━━ EXCERTO DA FONTE

Já o STA em Acórdão de 21 de fevereiro de 2019, no processo n.º 033/18.OBCLSB, afirmou que "A presunção de veracidade dos factos constantes dos relatórios dos jogos elaborados pelos delegados da Liga Portuguesa Futebol Profissional [LPFP] que tenham sido por eles percecionados, estabelecida pelo art. 13.º, al. f), do Regulamento Disciplinar da LPFP [RD/LPFPJ, conferindo ao arguido a possibilidade de abalar os fundamentos em que ela se sustenta mediante a mera contraprova dos factos presumidos, não infringe os comandos constitucionais insertos nos arts. 2.º, 20.º, n.º 4, e 32.º, n.ºs 2 e 10, da CRP e os princípios da presunção de inocência e do in dubio pro reo. (...) Cabe aos clubes de futebol/sociedades desportivas a demonstração da realização por parte dos mesmos das ações e dos concretos atos destinados à observância daqueles deveres e, assim, prevenirem e eliminarem a violência, e isso sejam esses atos e ações desenvolvidos em momento anterior ao evento, sejam, especialmente, imediatamente antes ou durante a sua realização".

A prova por meio de presunção judicial não implica a imposição de uma verdade processual, independentemente e, se necessário, em detrimento da verdade material, mas antes constitui um meio de chegar à verdade material, diferente da prova direta, não constituindo uma derrogação ou sequer um afrouxamento da regra «in dubio pro reo».

Por outro lado, e como igualmente sumariado no Acórdão do STA nº 0607/10, de 21-10-2010, “A condenação do arguido em processo disciplinar não exige uma certeza absoluta, férrea ou apodíctica da sua responsabilidade, bastando que os elementos probatórios coligidos a demonstrem segundo as normais circunstâncias práticas da vida e para além de uma dúvida razoável. Nos juízos de facto a emitir num processo disciplinar, é lícito à Administração, e até obrigatório, usar das presunções naturais que se mostrem adequadas.

Efetivamente, em função da prova produzida e disponível e em função da referida presunção, entendeu legitimamente o Conselho de Disciplina da FPF que os factos puníveis perpetrados haviam praticados por adeptos do S...., indicados como tal pelos Árbitros e Delegados da LPFP, mormente por se encontrarem em área reservada a adeptos daquele clube/SAD e devidamente identificados, o que determina que se entenda que o acórdão recorrido merece, neste aspeto, censura.

━━━━
━━ INFORMAÇÃO FORNECIDA

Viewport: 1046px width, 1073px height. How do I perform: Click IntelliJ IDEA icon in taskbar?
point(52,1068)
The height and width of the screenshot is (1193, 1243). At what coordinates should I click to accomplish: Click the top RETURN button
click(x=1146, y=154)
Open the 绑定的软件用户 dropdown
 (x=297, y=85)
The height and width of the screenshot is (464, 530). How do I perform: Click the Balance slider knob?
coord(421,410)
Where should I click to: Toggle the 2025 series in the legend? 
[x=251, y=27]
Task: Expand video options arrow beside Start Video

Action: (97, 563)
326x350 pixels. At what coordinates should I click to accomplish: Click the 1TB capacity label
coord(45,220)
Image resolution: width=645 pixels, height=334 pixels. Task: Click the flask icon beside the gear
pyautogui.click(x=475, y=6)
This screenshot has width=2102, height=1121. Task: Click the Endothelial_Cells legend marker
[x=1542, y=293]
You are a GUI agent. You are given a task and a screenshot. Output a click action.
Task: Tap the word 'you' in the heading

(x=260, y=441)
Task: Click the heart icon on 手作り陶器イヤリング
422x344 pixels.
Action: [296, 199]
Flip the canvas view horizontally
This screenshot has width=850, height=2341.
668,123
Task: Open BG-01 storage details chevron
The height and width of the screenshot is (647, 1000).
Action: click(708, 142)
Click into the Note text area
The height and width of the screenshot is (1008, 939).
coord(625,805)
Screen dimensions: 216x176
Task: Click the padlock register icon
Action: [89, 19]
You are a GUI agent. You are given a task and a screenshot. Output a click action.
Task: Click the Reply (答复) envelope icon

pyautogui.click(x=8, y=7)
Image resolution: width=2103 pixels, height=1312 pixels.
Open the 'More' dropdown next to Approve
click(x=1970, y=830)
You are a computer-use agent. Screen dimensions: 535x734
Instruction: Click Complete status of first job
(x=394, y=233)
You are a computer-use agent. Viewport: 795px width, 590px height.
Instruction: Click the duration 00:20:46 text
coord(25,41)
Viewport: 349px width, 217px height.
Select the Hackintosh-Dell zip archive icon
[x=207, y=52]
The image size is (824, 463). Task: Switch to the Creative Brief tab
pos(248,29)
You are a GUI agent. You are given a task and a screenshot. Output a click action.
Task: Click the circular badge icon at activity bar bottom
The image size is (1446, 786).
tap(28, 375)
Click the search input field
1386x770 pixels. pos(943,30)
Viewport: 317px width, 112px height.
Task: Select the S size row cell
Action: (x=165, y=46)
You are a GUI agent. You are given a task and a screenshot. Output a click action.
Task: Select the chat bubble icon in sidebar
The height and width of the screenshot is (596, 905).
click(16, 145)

━━━━

▸ **TAREFA A REALIZAR**: Transcreva do excerto sobre presunções no processo disciplinar o texto que começa em "Por outro lado, e" e termina em "se mostrem adequadas.". Estas entradas não têm qualquer papel no que aqui se pede.

▸ **O RESULTADO**:
Por outro lado, e como igualmente sumariado no Acórdão do STA nº 0607/10, de 21-10-2010, “A condenação do arguido em processo disciplinar não exige uma certeza absoluta, férrea ou apodíctica da sua responsabilidade, bastando que os elementos probatórios coligidos a demonstrem segundo as normais circunstâncias práticas da vida e para além de uma dúvida razoável. Nos juízos de facto a emitir num processo disciplinar, é lícito à Administração, e até obrigatório, usar das presunções naturais que se mostrem adequadas.